# DistilBART-CNN-12-6 - Text Summarization with Amazon SageMaker and Hugging Face

- [Text summarization with Amazon SageMaker and Hugging Face](https://aws.amazon.com/blogs/machine-learning/text-summarization-with-amazon-sagemaker-and-hugging-face/)

**Settings:**
- PyTorch `1.10`, Python `3.8` CPU Optimized

**Versions:**
- transformers `4.23.1`
- torch `1.10.2+cpu`
- Python `3.8.10`

In [None]:
!pip install transformers

In [None]:
!pip install -U sagemaker

In [None]:
!pip install -U boto3 awswrangler

In [5]:
import pandas as pd
import sagemaker
import transformers
from transformers import pipeline
import awswrangler as wr

In [6]:
print(transformers.__version__)

4.24.0


In [7]:
!pip3 show torch

Name: torch
Version: 1.10.2+cpu
Summary: Tensors and Dynamic neural networks in Python with strong GPU acceleration
Home-page: https://pytorch.org/
Author: PyTorch Team
Author-email: packages@pytorch.org
License: BSD-3
Location: /opt/conda/lib/python3.8/site-packages
Requires: typing-extensions
Required-by: awsio, torchvision


In [8]:
!python3 -V

Python 3.8.10


___
## Import data

In [None]:
role = sagemaker.get_execution_role()
data_location = 's3://datasets/text_summarization/corpus/corpus.csv'

df = pd.DataFrame(pd.read_csv(data_location))

In [None]:
print(df.shape)
df.head()

## Hugging Face summarization pipeline

In [None]:
summarizer = pipeline("summarization")
summarizer("An apple a day, keeps the doctor away", min_length=5, max_length=20)

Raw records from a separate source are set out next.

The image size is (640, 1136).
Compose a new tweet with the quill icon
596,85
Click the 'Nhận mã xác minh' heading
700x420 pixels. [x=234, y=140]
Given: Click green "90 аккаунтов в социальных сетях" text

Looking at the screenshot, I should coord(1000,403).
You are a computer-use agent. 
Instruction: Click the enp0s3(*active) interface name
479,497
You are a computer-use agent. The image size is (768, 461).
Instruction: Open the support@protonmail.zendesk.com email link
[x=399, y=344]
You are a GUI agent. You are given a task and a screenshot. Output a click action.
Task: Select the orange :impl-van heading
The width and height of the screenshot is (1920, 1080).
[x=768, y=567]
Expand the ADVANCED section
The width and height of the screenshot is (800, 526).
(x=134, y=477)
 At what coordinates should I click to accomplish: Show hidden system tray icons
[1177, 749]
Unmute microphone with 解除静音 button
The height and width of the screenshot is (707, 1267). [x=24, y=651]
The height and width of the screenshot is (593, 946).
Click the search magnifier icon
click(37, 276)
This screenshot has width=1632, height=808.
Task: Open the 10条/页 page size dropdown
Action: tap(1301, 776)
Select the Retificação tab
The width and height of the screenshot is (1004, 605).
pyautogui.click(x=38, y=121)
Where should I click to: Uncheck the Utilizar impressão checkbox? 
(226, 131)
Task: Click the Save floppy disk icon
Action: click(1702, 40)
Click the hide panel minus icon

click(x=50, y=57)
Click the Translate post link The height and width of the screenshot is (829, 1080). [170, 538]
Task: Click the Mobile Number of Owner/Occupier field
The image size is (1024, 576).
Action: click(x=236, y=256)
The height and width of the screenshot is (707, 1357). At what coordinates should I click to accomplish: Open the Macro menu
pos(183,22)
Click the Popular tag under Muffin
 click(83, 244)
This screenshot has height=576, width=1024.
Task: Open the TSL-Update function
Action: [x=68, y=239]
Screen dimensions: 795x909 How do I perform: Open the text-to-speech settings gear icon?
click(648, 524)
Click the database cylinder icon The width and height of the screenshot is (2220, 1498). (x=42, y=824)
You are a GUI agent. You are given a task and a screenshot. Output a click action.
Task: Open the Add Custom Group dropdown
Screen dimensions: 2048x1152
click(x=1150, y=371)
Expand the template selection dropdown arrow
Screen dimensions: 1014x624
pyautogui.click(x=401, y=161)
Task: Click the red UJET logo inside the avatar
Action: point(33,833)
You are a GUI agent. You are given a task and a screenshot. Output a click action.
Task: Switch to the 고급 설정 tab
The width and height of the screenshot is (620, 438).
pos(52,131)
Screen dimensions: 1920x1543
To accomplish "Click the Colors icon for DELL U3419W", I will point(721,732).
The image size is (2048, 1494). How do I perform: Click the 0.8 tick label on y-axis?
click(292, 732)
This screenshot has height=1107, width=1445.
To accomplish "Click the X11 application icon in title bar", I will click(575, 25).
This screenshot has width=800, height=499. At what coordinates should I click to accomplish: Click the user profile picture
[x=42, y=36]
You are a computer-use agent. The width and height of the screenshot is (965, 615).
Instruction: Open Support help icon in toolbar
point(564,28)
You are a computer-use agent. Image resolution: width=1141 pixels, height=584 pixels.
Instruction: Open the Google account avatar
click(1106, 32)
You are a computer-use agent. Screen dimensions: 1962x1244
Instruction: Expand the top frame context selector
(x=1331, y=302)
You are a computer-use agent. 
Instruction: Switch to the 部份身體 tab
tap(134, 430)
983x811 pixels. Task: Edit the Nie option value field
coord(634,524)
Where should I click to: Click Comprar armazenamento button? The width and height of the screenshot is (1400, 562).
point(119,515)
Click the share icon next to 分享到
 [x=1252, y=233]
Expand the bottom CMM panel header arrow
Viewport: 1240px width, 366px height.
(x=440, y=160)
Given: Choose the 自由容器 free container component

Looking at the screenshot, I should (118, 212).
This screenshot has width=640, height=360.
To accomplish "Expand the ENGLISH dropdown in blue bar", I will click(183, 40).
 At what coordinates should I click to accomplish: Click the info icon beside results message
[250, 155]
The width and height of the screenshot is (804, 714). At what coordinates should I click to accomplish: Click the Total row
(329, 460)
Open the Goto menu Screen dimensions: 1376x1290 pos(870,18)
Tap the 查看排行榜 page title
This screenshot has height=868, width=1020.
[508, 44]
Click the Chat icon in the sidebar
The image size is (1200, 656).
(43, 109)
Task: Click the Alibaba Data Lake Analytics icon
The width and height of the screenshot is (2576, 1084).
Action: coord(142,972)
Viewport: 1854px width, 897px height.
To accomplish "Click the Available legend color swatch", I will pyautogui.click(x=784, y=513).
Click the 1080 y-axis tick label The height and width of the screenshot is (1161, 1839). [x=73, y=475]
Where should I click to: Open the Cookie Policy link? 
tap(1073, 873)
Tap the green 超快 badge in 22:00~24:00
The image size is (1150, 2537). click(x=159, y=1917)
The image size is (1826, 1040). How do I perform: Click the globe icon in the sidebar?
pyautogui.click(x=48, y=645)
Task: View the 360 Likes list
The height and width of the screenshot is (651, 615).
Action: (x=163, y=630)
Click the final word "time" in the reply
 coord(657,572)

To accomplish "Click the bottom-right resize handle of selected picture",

## SageMaker endpoint with pre-trained model

In [11]:
from sagemaker.huggingface import HuggingFaceModel
from sagemaker import get_execution_role

In [12]:
role = get_execution_role()

# Hub Model configuration. https://huggingface.co/models
hub = {
  'HF_MODEL_ID':'sshleifer/distilbart-cnn-12-6',
  'HF_TASK':'summarization'
}

# create Hugging Face Model Class
huggingface_model = HuggingFaceModel(
    transformers_version='4.17.0',
    pytorch_version='1.10.2',
    py_version='py38',
    env=hub,
    role=role,
)

# deploy model to SageMaker Inference
predictor = huggingface_model.deploy(initial_instance_count=1,instance_type="ml.m5.xlarge")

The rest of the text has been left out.